Al‐Bahlani 2001.
| Methods | Study design: 2‐arm parallel randomised trial Conducted in: UK Number of centres: 1 Setting: dental hospital Recruitment period: unclear Funding source: not reported |
|
| Participants | Inclusion criteria: unclear; medically fit and well Exclusion criteria: not reported Number of participants randomised/evaluated: total = 100 (group 1 = 50, group 2 = 50) Age range = 3 to 5 years |
|
| Interventions | Group 1: IFL, 0.5 ml 2% lignocaine with 1:80,000 adrenaline infiltration per quadrant Group 2: NLA |
|
| Outcomes | TPPPS and assessment of bleeding through total blood loss per root Measured at 1 minute, 5 to 6 minutes, and 11 minutes postoperatively |
|
| Notes | Co‐interventions: none reported Declarations of interest: none reported There was no sample size calculation The observation period for the TPPPS was reduced from the validated period of 30 minutes to 11 minutes: "no greater discrimination between groups could be determined after this period of observation" |
|
| Risk of bias | ||
| Bias | Authors' judgement | Support for judgement |
| Random sequence generation (selection bias) | Unclear risk | Quote: "randomly allocated" Comment: The paper did not describe the method of sequence generation |
| Allocation concealment (selection bias) | Unclear risk | The paper did not describe the method of allocation concealment |
| Blinding of participants and personnel (performance bias) All outcomes | High risk | Quote: "Explanation was made to the child of the sensations to be expected postoperatively either with or without local analgesia" Comment: The study did not blind participants.
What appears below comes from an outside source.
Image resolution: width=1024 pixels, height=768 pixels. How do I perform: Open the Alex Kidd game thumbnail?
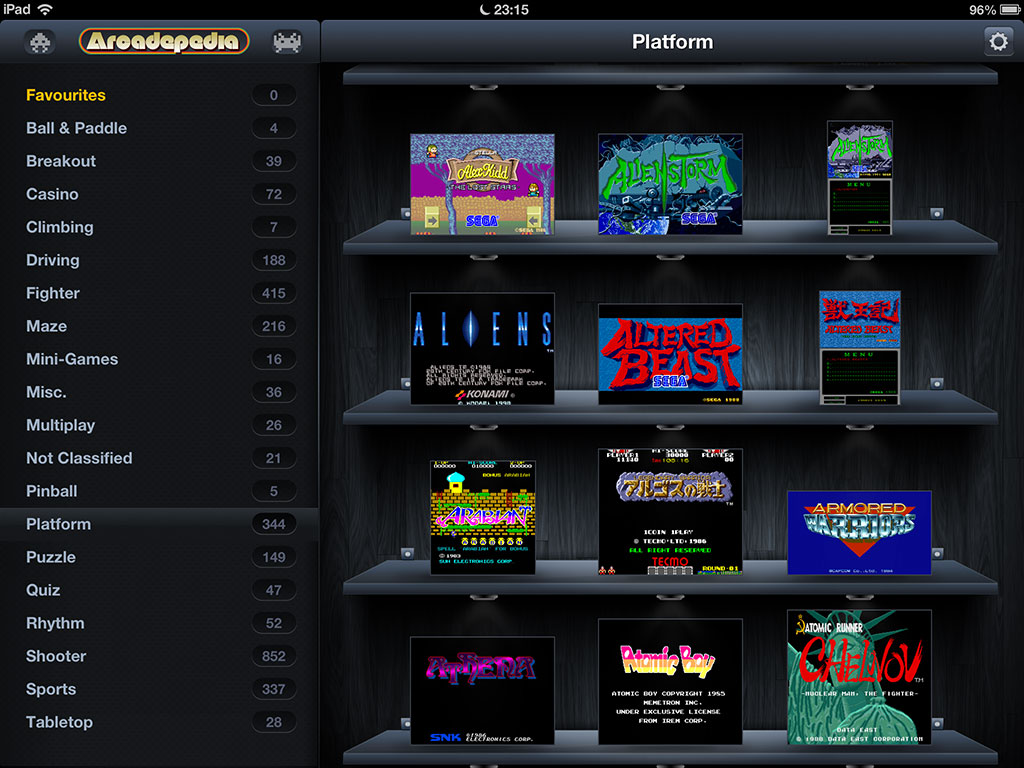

It was unclear whether personnel were blinded as the comparator was no treatment |
| Blinding of outcome assessment (detection bias) All outcomes | High risk | Outcome assessment was blinded; however, the study did not blind participants, and this may well have influenced how they behaved postoperatively |
| Incomplete outcome data (attrition bias) All outcomes | Low risk | The outcome evaluation included all participants |
| Selective reporting (reporting bias) | Low risk | The study reported all outcomes, but it was not clear whether the single summary distress scores presented were averaged over all 3 periods of measurement or reported for a single (unspecified) time point |
| Other bias | High risk | The authors reduced the observation period for TPPPS from the validated period of 30 minutes to 11 minutes as "no greater discrimination between groups could be determined after this period of observation" |